Edge publica un breve pero estimulante trabajo de Scott Atran titulado Devoted actor versus rational actor. Models for understanding world conflict que fué leído en el Consejo de Seguridad Nacional, en la casa blanca, éste 14 de septiembre.

Atran comienza por cuestionar los modelos "standard" de resolución de conflictos, basados en el Actor Racional, que habían dominado durante la guerra fría -con el episodio de la crisis cubana de los misiles como ejemplo más significado. Pero, en particular desde el 11 S el mundo enfrenta un tipo de amenaza global que desafía esta concepción "racionalista". La inmolación personal de los terroristas islamistas es, en efecto, un reto para el modelo de elección racional, basado en la economía de costes y beneficios materiales. Incluso fuera de la Umma los terroristas enfrentan siempre algún grado de "sacrificio". Los seguidores de ETA perciben a los terroristas, y estos se perciben a sí mismos, como agentes altruístas o héroes de la "liberación nacional" -aunque, desde el punto de vista de sus víctimas y del estado atacado sean poco más que criminales horrendos o sediciosos. Sin alcanzar nunca los límites de la shahada islámica, este "altruísmo" sacrificial puede concretarse en huelgas de hambre, como la del preso etarra Iñaki de Juana Chaos.
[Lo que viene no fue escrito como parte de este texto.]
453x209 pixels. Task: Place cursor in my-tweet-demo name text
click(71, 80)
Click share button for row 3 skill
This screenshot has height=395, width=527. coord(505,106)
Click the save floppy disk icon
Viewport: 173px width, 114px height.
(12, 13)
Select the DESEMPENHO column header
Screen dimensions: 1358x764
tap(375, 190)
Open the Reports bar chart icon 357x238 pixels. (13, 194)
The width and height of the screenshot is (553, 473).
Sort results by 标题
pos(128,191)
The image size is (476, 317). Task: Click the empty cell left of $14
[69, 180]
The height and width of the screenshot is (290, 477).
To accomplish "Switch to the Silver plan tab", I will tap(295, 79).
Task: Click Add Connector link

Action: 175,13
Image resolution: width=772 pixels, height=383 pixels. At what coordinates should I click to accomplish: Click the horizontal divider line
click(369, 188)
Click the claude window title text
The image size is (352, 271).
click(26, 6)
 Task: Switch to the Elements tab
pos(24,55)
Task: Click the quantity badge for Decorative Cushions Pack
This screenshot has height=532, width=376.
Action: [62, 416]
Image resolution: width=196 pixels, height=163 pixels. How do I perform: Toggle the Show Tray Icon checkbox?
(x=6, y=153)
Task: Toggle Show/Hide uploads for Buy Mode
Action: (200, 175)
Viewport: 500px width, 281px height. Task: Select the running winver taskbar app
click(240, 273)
Atran alerta sobre el fracaso de la política y la economía "standard" en la resolución de estos nuevos conflictos:

when disputed issues are transformed into sacred values, as when land ceases to be a mere resource and becomes "holy" or when structures of brick and mortar become "sacred sites," then standard political and economic proposals for resolving conflicts don’t suffice and can be counterproductive by raising levels of outrage and disgust.

Cuando la tierra deja de ser un recurso ecológico y material, e ingresa en la economía de lo sagrado, las soluciones "racionales" dejan de ser convenientes. Las concesiones simbólicas, en este caso, pueden adquirir una importancia muy superior e incluso determinante.

Aunque la economía de mercado forma parte legítima de los modos elementales de socialidad humana, es también evidente que no todo en las sociedades humanas puede reducirse al intercambio de mercado (como parece que suponen los anarcocapitalistas). Maurice Godelier (El enigma del don) ya explicó -frente a Levi Strauss, que el intercambio genérico no puede agotar la esencia de las relaciones sociales. No todo se transfiere y se aliena, y precisamente lo que no se transfiere ni se aliena constituye el centro de la economía sagrada:

(…) los intercambios, sean cuales fueren, no agotan el funcionamiento de una sociedad, no bastan para explicar la totalidad, no bastan para explicar la totalidad de lo social. Junto a las "cosas" , junto a los bienes, servicios y personas que se intercambian, se encuentra todo lo que no se dona y no se vende, y que es igualmente objeto de instituciones y de prácitcas específicas que constituyen un componente irreductible de la sociedad como totalidad, contribuyendo igualmente a explicar su funcionamiento como un todo.

El modelo del Actor Racional predice que los palestinos "deberían" retornar a un estado autónomo en la franja oriental y Gaza, renunciando a sus aspiraciones sobre Jerusalén -especialmente cuando los EE.UU y Europa proporcionarían a cada familia palestina unos 1000 $ anuales durante al menos una década de asistencia económica. Los independentistas vascos quizás deberían también renunciar a la anexión de Navarra…si no fuera porque el territorio navarro para los "abertzales" o Jerusalén para Hamas, no son sólo "territorios", sino partes de la economía de lo sagrado. ¿Qué sentido tiene entonces el "diálogo", cuando se plantea en términos "standard", según criterios habermasianos de racionalidad y universalidad? ¿Y qué decir del "ecumenismo" religioso? ¿Cómo se "dialoga" entre sacralidades enfrentadas? En particular cuando solo uno de los interlocutores parte del modelo "racional", renunciando a cualquier "economía sagrada", mientras que otro parte del "devocional" -y este parece ser el caso del así llamado "proceso de paz" en España…no es difícil predecir que los actores racionales llevarán todas las de perder.